Les collèges et universités disposent de multiples sources de revenus pour financer leurs opérations et l'éducation de leurs étudiants. Parmi celles-ci figurent les frais de scolarité et les droits d'inscription payés par les étudiants pour obtenir leurs diplômes. À leur tour, les diplômés bénéficient souvent de revenus plus élevés tout au long de leur vie. Par exemple, un baccalauréat représente en moyenne 2,8 millions de dollars de revenus sur la durée de vie professionnelle.
Générer des revenus peut toutefois s'avérer challenging pour les établissements d'enseignement supérieur lorsque les inscriptions stagnent. Au printemps 2021, les inscriptions totales dans les collèges ont chuté de 3,5 %, soit 603 000 étudiants de moins. Cette baisse accentue la pression sur les écoles pour diversifier leurs revenus, réduire leurs budgets, augmenter les frais ou, dans les cas extrêmes, fermer.
Les établissements d'enseignement supérieur reçoivent des fonds de diverses origines, variant selon leur statut public ou privé, et à but lucratif ou non.
Les collèges et universités, qu'ils durent deux ou quatre ans, bénéficient d'un soutien fédéral important. En 2018, le gouvernement américain a alloué 149 milliards de dollars, via :
Tous les établissements perçoivent également des frais de scolarité et autres revenus non fédéraux, avec des modèles adaptés à leur type.

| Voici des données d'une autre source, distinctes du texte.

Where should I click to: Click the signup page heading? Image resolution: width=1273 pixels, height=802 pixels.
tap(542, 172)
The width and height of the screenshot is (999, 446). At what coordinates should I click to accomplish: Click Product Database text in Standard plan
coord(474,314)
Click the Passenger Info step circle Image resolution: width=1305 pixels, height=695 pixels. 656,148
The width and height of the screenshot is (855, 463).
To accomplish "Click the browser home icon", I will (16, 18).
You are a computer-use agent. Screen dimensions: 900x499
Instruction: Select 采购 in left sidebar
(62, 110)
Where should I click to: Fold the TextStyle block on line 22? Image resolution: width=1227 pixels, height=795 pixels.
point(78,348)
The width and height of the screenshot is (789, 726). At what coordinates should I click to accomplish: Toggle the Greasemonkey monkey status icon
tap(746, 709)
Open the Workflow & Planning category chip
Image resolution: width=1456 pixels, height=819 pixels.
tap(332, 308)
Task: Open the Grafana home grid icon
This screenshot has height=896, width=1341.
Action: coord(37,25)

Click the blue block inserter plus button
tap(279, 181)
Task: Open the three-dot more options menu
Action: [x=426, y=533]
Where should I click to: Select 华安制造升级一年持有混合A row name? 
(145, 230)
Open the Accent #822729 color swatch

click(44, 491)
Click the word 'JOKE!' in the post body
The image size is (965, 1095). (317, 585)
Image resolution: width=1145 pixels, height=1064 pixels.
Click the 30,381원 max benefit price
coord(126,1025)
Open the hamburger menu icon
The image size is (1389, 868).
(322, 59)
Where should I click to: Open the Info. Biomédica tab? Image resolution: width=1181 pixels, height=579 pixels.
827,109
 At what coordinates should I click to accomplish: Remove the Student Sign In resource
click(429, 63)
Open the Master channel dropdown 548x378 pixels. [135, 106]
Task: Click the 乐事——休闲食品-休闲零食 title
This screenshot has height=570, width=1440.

Les frais de scolarité représentent une part majeure des revenus des établissements publics. Pour 2021-2022, un étudiant résident d'État a payé en moyenne 9 580 $. Les non-résidents : 27 437 $.
Les subventions étatiques, issues des recettes fiscales, ont toutefois diminué. Selon le Center on Budget and Policy Priorities (CBPP), les collèges ont perdu 6,6 milliards de dollars (ajustés inflation) entre 2008 et 2018. Les dépenses par étudiant ont baissé de 13 % globalement, jusqu'à 30 % dans six États, entraînant une hausse de 37 % des frais depuis 2008.
Les dotations, fonds investis pour soutenir la mission de l'établissement, complètent ces revenus. La dotation médiane des publics est de 35,4 millions de dollars, utilisée pour la recherche ou l'aide aux étudiants.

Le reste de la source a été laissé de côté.